# EXCERPT
_____
This comparative case study will not attempt to compare the difference between using RNNs and CNNs to solve the flight path classification problem. Instead, it will compare the impact of a number of transformation techniques (to transform the time-series into an image) on the image classification performance. After application of each transformation technique to the training dataset of flight path time-series, a CNN will be trained which will serve as a classifier. The performance of the classifiers will be compared. *Transfer learning* will be used to speed up the training of the CNNs.

## 1.1	VALUE PROPOSITION

This project seeks to provide value in a number of ways:
* Demonstrates how flight profile time-series can be turned into images for more effective classification
* Identifies the best transformation technique for flight path time-series
* Reduces the need for (or does away with) hand classification of flight profiles. This will save significant amounts of time for post-flight analysts.
_____
# LISTED ENTRIES
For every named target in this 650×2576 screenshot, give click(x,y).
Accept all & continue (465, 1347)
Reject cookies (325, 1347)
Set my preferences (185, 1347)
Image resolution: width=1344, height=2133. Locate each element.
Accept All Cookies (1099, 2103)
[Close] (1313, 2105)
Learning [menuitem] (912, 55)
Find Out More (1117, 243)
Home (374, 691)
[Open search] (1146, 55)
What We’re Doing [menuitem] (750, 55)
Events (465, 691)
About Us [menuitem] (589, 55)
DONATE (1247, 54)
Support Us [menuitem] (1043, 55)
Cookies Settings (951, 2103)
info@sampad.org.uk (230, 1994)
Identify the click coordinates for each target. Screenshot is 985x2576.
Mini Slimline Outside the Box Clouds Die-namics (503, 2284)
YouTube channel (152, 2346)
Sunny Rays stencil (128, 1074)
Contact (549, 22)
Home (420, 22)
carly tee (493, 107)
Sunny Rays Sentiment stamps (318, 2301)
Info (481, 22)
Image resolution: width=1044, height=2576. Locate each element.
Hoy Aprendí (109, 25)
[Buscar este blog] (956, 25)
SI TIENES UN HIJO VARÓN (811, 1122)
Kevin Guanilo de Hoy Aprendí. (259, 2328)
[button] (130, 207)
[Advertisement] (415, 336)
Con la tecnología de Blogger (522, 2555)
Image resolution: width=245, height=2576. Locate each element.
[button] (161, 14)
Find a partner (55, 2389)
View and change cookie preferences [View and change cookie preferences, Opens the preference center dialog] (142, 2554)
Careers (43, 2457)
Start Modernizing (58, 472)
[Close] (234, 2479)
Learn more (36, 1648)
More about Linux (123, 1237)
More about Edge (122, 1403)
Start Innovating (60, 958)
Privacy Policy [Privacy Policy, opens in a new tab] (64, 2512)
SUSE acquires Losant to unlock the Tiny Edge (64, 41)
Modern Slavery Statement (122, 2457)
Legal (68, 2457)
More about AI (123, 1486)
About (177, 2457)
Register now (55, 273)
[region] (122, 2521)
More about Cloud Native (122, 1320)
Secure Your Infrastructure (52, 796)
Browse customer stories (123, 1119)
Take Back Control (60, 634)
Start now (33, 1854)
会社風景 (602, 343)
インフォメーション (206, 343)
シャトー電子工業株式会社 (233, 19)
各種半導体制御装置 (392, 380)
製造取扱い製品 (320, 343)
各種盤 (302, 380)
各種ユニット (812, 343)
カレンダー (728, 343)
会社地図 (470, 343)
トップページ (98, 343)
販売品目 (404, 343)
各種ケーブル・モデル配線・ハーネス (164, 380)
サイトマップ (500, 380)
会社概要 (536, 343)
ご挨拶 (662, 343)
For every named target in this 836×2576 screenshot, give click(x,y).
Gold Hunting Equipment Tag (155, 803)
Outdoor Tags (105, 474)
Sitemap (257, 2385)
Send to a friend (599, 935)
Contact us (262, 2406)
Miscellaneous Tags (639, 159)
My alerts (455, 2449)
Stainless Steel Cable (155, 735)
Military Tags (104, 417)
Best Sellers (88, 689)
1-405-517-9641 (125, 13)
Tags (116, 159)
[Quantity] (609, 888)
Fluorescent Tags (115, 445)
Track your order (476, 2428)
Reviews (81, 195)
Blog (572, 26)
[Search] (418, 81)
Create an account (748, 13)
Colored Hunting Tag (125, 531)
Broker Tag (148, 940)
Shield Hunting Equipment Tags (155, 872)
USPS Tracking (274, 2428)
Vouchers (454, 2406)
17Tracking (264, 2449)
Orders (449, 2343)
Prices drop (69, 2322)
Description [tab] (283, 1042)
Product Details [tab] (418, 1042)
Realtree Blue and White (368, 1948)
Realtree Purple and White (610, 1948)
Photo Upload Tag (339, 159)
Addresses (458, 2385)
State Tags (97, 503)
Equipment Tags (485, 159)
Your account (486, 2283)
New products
_____
Can you reproduce, word for word, the stretch of the flight path classification excerpt that begins with the words "This comparative case" and ends with "of the CNNs."?

This comparative case study will not attempt to compare the difference between using RNNs and CNNs to solve the flight path classification problem. Instead, it will compare the impact of a number of transformation techniques (to transform the time-series into an image) on the image classification performance. After application of each transformation technique to the training dataset of flight path time-series, a CNN will be trained which will serve as a classifier. The performance of the classifiers will be compared. *Transfer learning* will be used to speed up the training of the CNNs.